Another pressing question is how Black nationalist women understood reproductive rights and sexual assault. Farmer discusses how these issues proved thorny for many in the movement other than the Third World Black Women’s organizations, which embraced reproductive rights. But some Black nationalists went as far as to condemn birth control and abortion as “tools used in a state-sponsored genocide of black Americans” (183). A historian could devote an entire article, if not a whole book, to how Black Power women addressed reproductive rights or sexual abuse.

Finally, Farmer illuminates a tremendous amount about how Black nationalist women thought about their place in the broader world and especially their relationship to Africa and Africans. A fascinating topic for historians to address further would be the question of what the world outside the United States thought about Black Power women. Most importantly, what did Africans make of women in the movement? And what about nations and political actors who associated themselves with anti-imperialism and national liberation—what did they make of Black Power women? The scholar Sophie Lorenz, for instance, has explored how East Germany embraced Angela Davis and elevated her to the level of national hero.

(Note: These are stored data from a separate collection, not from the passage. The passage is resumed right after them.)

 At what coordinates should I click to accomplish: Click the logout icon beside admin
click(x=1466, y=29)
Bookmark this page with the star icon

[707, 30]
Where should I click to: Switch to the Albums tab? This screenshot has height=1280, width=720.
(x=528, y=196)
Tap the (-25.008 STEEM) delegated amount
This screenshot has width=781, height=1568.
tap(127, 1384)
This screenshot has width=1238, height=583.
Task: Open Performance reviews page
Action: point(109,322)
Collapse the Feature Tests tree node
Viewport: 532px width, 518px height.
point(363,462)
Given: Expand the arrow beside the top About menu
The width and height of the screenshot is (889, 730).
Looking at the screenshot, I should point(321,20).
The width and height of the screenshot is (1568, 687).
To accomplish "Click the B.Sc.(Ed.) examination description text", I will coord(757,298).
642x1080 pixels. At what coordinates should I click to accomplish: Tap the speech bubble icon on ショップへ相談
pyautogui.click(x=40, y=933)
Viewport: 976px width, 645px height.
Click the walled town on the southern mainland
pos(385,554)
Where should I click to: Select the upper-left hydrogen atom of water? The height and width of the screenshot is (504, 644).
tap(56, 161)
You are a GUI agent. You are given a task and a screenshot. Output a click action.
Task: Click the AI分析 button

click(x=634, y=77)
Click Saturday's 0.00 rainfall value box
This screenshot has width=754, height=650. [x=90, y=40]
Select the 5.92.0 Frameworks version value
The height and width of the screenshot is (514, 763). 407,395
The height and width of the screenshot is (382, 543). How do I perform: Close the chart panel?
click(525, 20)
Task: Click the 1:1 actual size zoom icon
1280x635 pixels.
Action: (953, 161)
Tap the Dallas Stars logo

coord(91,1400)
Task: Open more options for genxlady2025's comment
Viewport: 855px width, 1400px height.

By uncovering a wealth of new insights on Black Power women and provoking additional questions for future research, Farmer achieves precisely what she sets out to do and persuades readers to fundamentally reconceive their understanding of the role women played in Black nationalism. We can only hope that other scholars will build on Farmer’s signal work and answer her call to investigate Black women’s essential contributions to the Black Power movement.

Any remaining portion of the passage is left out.